In its last meeting under the German Presidency (12/13 June 2007), the JHA Council has adopted the text of the Regulation establishing a European Small Claims Procedure (ESCP), accepting in their entirety the amendments voted by the European Parliament at first reading.
The reasons for the successful outcome of the negotiations at the very first stage of the codecision procedure are expressed in a Council’s note, stressing that
In accordance with the joint declaration on practical arrangements for the codecision procedure, informal talks have been held between the Council, the European Parliament and the Commission with a view to reaching an agreement at first reading. The European Parliament delivered its first-reading opinion on 14 December 2006, adopting 105 amendments to the Commission proposal. The outcome of voting in the European Parliament broadly reflects the compromise agreement reached between the institutions […].
The main features of the ESCP are presented as follows in a summary of the Parliament’s amendments (see the OEIL page of the Regulation):
[T]he procedure should apply only to cross-border cases, rather than be available also for claims within individual Member States as originally proposed by the Commission. […]
Accordingly, the Regulation will apply, in cross-border cases, where the value of a claim does not exceed EUR 2000 at the time when the claim is received by the competent court or tribunal, excluding all interest, expenses and outlays. It shall not apply, in particular, to revenue, customs or administrative matters or the liability of the State for acts and omissions in the exercise of state authority (“acta iure imperii”). The Regulation will not apply, inter alia, to maintenance obligations; tenancies of immovable property, except actions on monetary claims; violations of privacy and rights relating to personality, including defamation.

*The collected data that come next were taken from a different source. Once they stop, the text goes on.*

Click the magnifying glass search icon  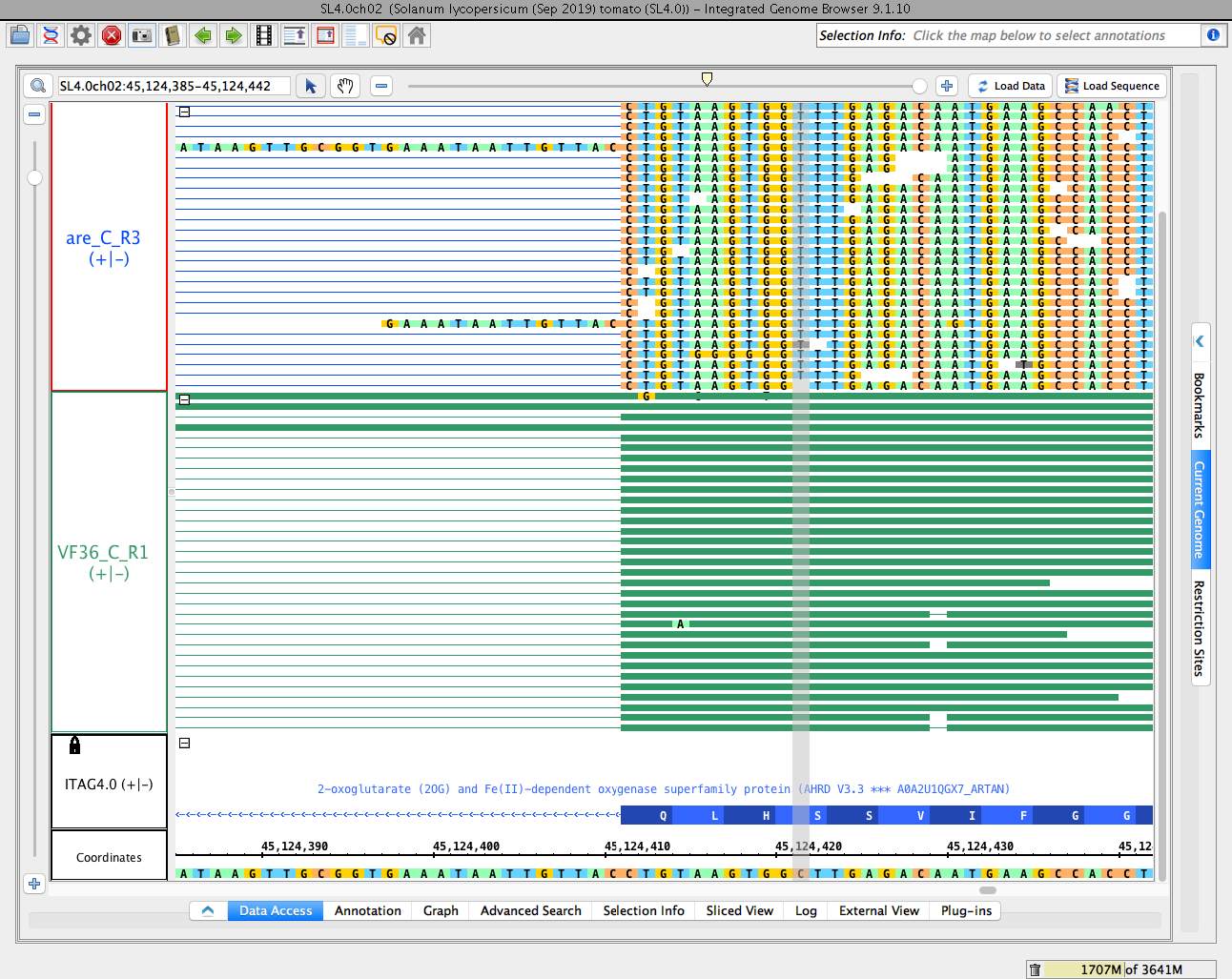pyautogui.click(x=38, y=86)
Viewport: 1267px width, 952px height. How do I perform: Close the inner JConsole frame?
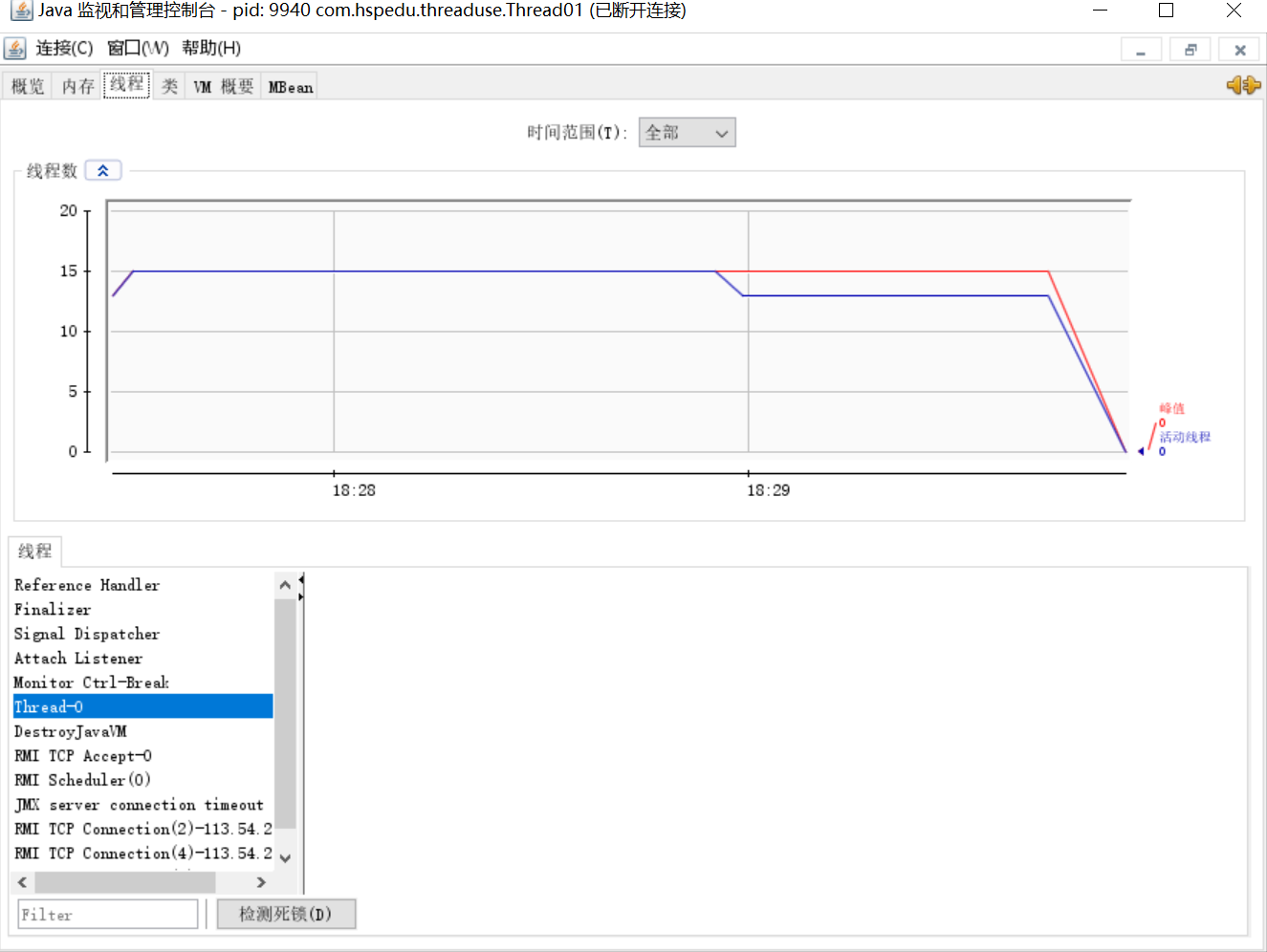(1240, 51)
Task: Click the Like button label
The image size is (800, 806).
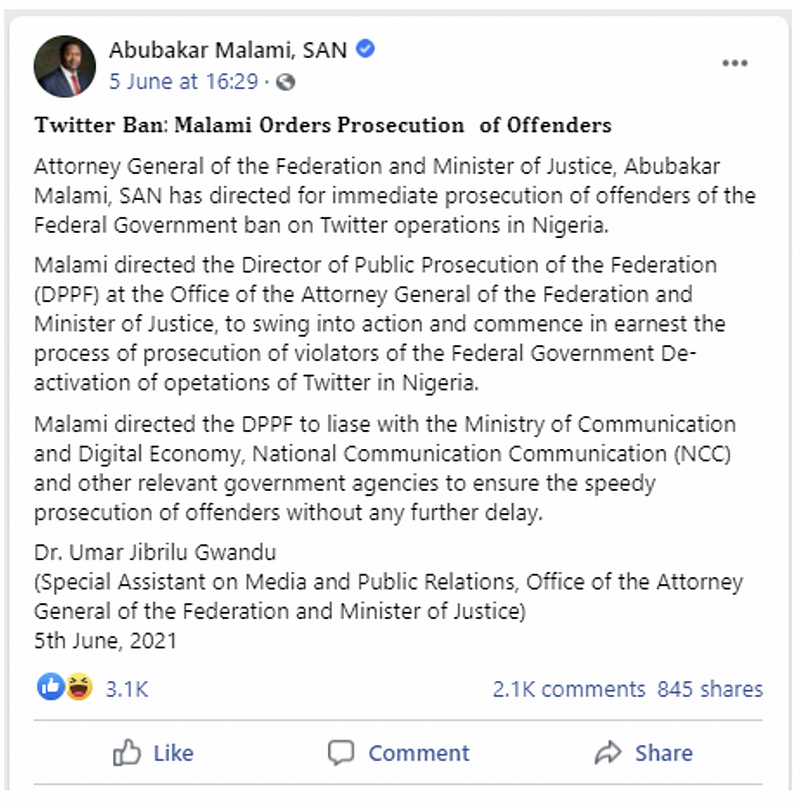Action: pyautogui.click(x=174, y=753)
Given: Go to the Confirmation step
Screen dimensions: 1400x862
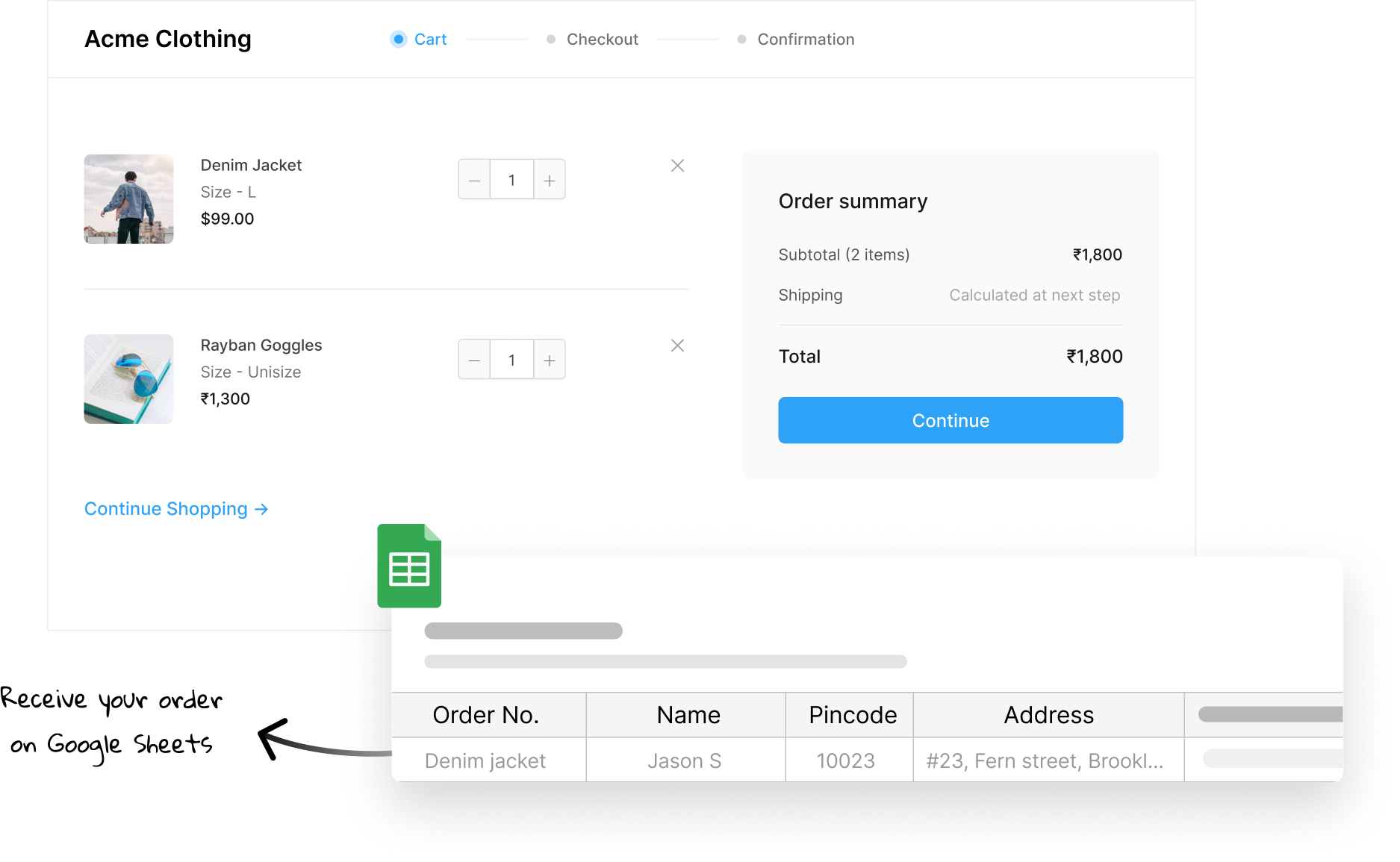Looking at the screenshot, I should pos(805,40).
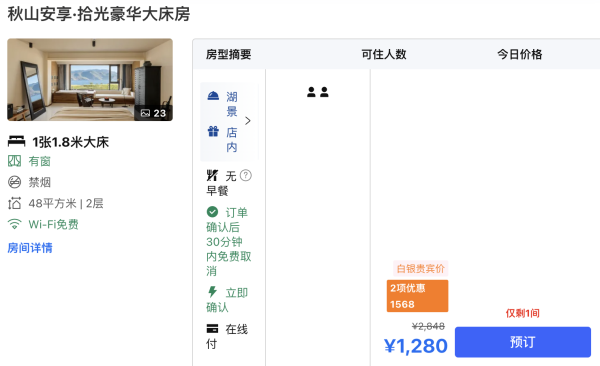The height and width of the screenshot is (366, 600).
Task: Click the bed icon next to 1张1.8米大床
Action: (x=16, y=142)
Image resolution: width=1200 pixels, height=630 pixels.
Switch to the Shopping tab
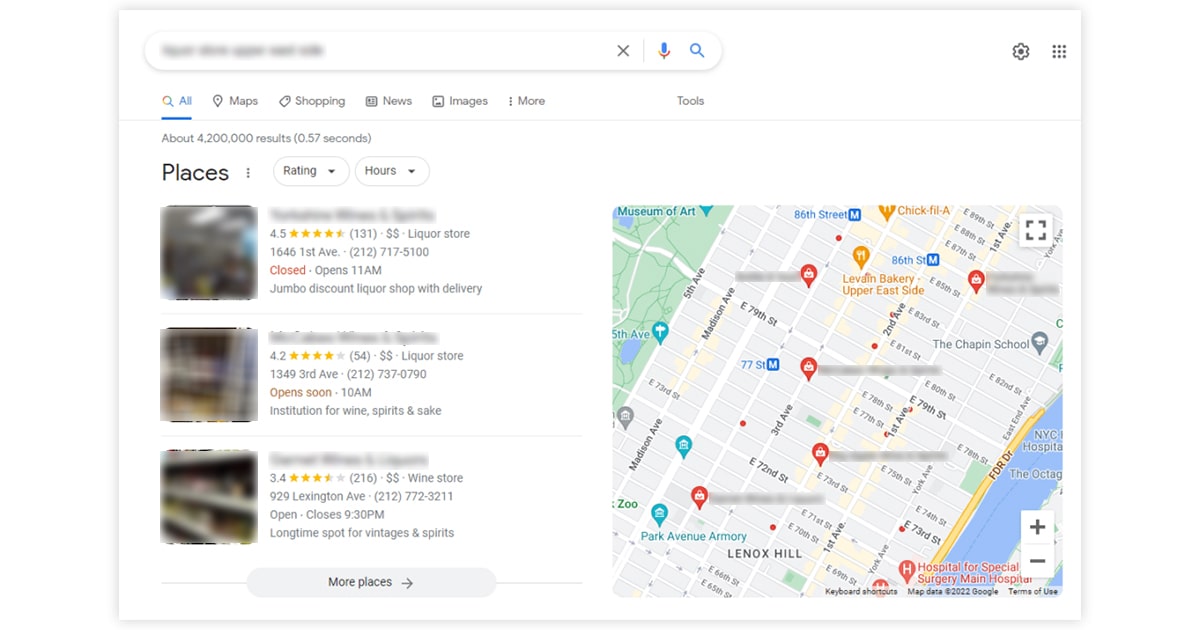(312, 101)
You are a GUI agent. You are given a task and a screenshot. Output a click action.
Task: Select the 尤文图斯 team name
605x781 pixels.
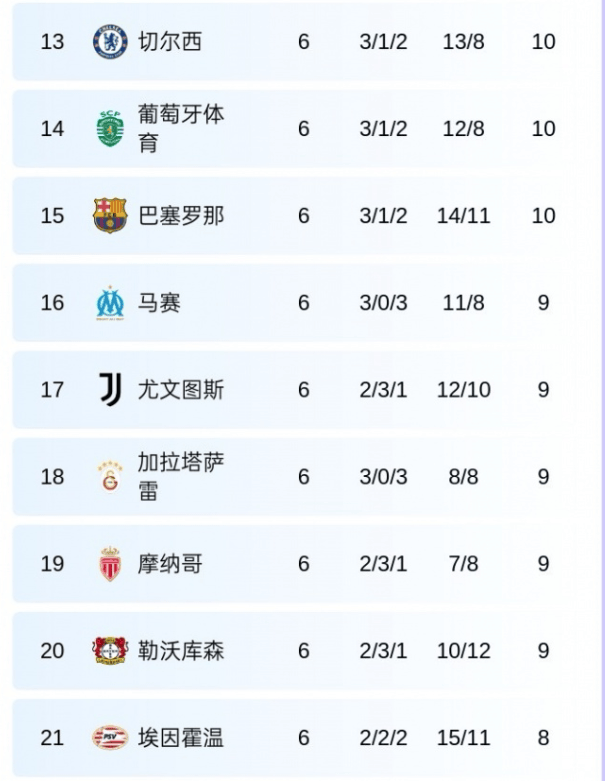(180, 389)
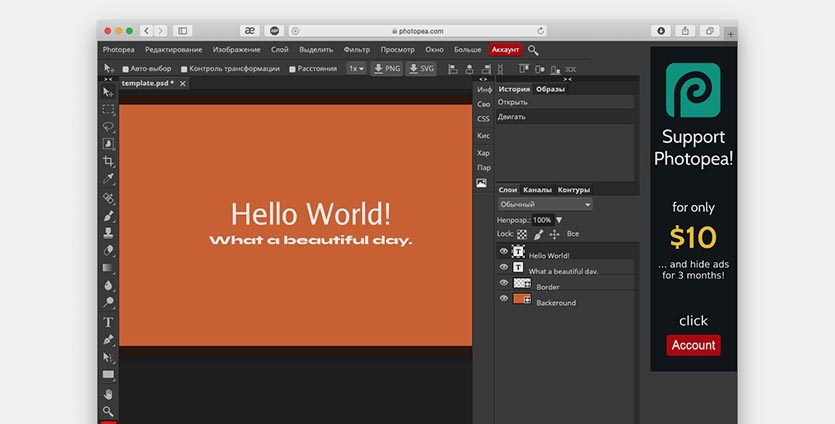Select the Eyedropper tool

pyautogui.click(x=108, y=179)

The ESCP will be a written procedure. The Regulation provides for a specific form, available in all EU official languages, to be used to submit a claim under the ESCP. It would also facilitate the recognition and the enforcement of an ESCP judgment in all Member States by eliminating any intermediate measures required by a Member State to enforce the decision. The claim form will include a description of evidence supporting the claim and be accompanied, where appropriate, by any relevant supporting documents. The claim form, the response, any counterclaim, any response to a counterclaim and any description of relevant supporting documents shall be submitted in the language of the court or tribunal. If any other document received by the court or tribunal is in a language other than the language in which the procedure is conducted, the court or tribunal may require a translation of that document only if the translation appears to be necessary for rendering the judgment. The Member States shall ensure that the parties can receive practical assistance in completing the forms.
[…] The court or tribunal must render the judgment within 30 days of any hearing or after having received all information necessary for delivering the judgment. The court may hold a hearing through a video conference or other communications technology if the technical means are available.
Parliament substantially amended the enforcement procedure, the refusal of enforcement and stay of enforcement. The enforcement procedures will be governed by the law of the Member State of enforcement. A judgment delivered in a European Small Claims Procedure will be enforced under the same conditions as a judgment handed down in the Member State of enforcement. Under no circumstances may the judgment be reviewed as to its substance in the Member State of enforcement.
After the signature by the President of the European Parliament and the President of the Council, the ESCP Regulation will be soon published in the Official Journal. It will apply in all Member States, with the exception of Denmark, from 1 January 2009.